• **Extracted information**:
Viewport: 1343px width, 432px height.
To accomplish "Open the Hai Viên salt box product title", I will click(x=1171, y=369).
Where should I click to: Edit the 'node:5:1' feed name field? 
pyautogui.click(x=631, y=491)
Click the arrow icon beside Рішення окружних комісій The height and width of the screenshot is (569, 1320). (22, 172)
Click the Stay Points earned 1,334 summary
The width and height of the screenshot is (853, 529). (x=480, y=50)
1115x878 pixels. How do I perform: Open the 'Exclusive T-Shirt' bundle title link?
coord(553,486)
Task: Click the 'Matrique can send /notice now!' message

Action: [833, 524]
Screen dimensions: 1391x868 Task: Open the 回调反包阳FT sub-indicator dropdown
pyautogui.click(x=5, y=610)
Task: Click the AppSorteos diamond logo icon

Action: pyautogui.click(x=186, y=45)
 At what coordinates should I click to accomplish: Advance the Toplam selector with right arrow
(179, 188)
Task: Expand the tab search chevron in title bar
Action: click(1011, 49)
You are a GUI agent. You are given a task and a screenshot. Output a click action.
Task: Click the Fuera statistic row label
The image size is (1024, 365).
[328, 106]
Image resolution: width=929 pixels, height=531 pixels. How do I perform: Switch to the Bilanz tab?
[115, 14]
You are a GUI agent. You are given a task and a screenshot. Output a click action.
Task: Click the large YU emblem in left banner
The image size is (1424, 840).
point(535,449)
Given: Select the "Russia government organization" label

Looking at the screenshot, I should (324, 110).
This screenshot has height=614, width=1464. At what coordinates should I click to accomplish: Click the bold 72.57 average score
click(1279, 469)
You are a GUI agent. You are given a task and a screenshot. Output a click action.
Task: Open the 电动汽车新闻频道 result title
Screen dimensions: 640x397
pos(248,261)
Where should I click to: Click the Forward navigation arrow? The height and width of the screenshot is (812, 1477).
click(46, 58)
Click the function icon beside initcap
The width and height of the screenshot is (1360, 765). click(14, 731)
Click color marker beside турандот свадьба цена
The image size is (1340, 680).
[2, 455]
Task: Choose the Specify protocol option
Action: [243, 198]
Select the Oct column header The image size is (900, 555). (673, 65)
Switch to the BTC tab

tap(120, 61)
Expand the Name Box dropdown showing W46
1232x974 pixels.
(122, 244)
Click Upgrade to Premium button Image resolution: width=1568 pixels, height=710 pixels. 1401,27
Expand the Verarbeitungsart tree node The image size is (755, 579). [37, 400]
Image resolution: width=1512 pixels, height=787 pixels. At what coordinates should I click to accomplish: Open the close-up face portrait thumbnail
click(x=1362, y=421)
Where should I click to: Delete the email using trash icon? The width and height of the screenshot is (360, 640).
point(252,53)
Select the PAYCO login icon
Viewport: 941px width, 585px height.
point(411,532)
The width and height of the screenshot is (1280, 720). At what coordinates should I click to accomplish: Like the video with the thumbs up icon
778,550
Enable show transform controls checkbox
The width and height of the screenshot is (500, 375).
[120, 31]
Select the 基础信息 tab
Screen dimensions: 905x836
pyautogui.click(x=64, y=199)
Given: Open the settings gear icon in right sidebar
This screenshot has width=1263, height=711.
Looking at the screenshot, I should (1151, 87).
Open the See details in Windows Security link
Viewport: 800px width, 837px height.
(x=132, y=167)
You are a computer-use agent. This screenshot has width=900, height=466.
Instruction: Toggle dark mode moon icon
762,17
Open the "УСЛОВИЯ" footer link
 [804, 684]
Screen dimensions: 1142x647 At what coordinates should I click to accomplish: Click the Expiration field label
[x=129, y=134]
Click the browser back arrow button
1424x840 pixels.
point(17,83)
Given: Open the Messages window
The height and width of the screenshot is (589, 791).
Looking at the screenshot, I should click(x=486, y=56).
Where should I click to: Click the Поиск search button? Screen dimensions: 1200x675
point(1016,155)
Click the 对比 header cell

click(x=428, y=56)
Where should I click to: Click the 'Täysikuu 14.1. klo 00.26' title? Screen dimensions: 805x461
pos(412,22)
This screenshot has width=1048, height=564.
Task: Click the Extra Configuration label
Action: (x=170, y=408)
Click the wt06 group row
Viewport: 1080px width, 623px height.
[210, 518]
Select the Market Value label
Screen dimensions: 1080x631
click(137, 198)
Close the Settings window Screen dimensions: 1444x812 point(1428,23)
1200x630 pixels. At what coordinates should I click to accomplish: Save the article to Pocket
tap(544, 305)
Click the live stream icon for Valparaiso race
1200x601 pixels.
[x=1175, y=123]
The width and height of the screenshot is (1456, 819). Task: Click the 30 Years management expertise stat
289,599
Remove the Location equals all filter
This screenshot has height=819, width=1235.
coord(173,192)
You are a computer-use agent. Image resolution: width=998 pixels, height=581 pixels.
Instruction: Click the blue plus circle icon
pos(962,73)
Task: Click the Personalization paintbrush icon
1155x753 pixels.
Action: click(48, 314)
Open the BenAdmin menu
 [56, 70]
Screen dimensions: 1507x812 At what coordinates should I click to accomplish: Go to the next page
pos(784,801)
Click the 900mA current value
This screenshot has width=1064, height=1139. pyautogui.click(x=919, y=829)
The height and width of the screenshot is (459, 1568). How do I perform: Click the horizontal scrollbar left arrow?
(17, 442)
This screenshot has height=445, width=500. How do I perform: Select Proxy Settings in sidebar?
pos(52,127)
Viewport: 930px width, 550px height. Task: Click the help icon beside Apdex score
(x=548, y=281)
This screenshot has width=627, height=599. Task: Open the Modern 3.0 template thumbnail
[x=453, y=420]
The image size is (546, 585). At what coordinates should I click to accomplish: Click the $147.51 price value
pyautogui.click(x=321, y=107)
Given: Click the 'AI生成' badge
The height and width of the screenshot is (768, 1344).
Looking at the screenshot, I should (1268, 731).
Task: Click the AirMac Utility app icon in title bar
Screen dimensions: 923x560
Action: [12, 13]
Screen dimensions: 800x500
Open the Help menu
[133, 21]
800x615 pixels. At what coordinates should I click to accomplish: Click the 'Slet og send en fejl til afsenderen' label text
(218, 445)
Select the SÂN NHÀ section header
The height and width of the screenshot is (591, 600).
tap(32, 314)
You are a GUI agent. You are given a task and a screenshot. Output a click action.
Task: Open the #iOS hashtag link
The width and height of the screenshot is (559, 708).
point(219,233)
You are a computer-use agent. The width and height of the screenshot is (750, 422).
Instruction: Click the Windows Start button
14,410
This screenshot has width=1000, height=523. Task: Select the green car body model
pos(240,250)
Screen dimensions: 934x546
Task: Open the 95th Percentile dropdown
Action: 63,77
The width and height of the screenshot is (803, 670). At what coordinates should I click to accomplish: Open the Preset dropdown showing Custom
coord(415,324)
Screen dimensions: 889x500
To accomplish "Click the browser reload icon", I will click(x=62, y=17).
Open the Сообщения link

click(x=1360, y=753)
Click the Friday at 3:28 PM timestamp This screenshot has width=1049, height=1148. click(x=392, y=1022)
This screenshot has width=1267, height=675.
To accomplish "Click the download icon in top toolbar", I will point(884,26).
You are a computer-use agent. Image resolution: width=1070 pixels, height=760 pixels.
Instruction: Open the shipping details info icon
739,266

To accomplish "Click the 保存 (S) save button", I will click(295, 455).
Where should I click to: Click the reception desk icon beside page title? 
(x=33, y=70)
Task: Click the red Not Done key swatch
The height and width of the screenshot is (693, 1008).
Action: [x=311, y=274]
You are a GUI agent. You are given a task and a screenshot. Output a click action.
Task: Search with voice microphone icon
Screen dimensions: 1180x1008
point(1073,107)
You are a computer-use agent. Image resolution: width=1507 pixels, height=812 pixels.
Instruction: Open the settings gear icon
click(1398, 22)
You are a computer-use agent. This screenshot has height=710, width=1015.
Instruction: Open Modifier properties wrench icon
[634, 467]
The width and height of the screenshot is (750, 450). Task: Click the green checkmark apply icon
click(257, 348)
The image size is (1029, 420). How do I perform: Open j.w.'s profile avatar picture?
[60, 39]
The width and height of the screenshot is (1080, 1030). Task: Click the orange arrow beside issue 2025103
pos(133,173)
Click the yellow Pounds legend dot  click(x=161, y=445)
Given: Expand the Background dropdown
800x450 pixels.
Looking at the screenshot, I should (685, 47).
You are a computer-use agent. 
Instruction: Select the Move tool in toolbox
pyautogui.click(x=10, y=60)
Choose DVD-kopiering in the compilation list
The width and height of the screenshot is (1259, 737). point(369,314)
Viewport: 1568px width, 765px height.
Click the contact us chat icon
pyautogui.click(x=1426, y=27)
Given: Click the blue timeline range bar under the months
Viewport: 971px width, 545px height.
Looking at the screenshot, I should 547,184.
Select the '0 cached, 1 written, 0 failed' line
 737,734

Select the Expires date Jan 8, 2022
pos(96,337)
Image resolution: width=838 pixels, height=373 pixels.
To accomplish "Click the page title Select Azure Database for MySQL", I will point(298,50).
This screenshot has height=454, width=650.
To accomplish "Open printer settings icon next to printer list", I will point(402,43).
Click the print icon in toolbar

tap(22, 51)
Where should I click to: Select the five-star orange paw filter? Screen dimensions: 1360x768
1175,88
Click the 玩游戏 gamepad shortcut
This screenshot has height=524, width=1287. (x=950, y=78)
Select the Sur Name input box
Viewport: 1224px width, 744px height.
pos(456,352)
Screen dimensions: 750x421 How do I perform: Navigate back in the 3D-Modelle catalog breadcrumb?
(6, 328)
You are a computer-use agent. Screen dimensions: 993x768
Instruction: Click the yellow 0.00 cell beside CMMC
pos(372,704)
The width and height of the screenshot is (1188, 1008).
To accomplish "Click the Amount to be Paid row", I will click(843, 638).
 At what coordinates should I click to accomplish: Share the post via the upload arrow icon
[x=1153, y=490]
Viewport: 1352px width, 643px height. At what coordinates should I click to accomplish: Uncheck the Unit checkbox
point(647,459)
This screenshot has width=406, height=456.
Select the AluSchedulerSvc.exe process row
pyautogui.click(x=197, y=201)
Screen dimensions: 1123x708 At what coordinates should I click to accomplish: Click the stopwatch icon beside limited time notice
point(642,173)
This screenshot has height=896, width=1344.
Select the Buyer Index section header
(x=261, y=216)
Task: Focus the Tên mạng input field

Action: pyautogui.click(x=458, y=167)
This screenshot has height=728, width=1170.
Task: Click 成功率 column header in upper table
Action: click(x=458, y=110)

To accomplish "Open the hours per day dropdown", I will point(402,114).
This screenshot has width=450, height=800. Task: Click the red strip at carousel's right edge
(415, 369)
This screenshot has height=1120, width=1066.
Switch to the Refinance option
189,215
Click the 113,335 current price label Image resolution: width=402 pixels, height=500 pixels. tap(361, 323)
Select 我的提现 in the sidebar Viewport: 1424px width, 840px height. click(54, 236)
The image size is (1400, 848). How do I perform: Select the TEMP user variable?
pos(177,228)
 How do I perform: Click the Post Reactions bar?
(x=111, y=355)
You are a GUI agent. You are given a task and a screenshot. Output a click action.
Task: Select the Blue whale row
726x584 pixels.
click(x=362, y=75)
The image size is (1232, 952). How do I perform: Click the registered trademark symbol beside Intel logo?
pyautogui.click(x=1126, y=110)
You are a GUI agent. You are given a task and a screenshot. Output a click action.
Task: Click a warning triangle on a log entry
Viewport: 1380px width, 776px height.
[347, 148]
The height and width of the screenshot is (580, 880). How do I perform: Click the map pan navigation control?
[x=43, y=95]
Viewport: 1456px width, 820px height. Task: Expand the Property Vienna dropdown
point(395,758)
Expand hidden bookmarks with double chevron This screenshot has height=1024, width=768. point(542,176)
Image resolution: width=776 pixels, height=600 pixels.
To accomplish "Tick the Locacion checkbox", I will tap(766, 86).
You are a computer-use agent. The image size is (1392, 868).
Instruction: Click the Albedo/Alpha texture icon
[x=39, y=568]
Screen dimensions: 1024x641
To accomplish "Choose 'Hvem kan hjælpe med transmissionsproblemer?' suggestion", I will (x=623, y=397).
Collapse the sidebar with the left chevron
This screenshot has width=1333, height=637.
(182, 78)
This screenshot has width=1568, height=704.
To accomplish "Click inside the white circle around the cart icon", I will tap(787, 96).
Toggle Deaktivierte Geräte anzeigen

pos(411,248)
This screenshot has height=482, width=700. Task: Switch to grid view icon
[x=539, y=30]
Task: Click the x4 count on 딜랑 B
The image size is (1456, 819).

• **Exercise brief**: Reproduce exactly the lines of the records above from the one with "Instruction: Click the Windows Start button" to the one with "has height=710, width=1015.", both included, and leave out everything else.

• **Exercise output**:
Instruction: Click the Windows Start button
14,410
This screenshot has width=1000, height=523. Task: Select the green car body model
pos(240,250)
Screen dimensions: 934x546
Task: Open the 95th Percentile dropdown
Action: 63,77
The width and height of the screenshot is (803, 670). At what coordinates should I click to accomplish: Open the Preset dropdown showing Custom
coord(415,324)
Screen dimensions: 889x500
To accomplish "Click the browser reload icon", I will click(x=62, y=17).
Open the Сообщения link

click(x=1360, y=753)
Click the Friday at 3:28 PM timestamp This screenshot has width=1049, height=1148. click(x=392, y=1022)
This screenshot has width=1267, height=675.
To accomplish "Click the download icon in top toolbar", I will point(884,26).
You are a computer-use agent. Image resolution: width=1070 pixels, height=760 pixels.
Instruction: Open the shipping details info icon
739,266

To accomplish "Click the 保存 (S) save button", I will click(295, 455).
Where should I click to: Click the reception desk icon beside page title? 
(x=33, y=70)
Task: Click the red Not Done key swatch
The height and width of the screenshot is (693, 1008).
Action: [x=311, y=274]
You are a GUI agent. You are given a task and a screenshot. Output a click action.
Task: Search with voice microphone icon
Screen dimensions: 1180x1008
point(1073,107)
You are a computer-use agent. Image resolution: width=1507 pixels, height=812 pixels.
Instruction: Open the settings gear icon
click(1398, 22)
You are a computer-use agent. This screenshot has height=710, width=1015.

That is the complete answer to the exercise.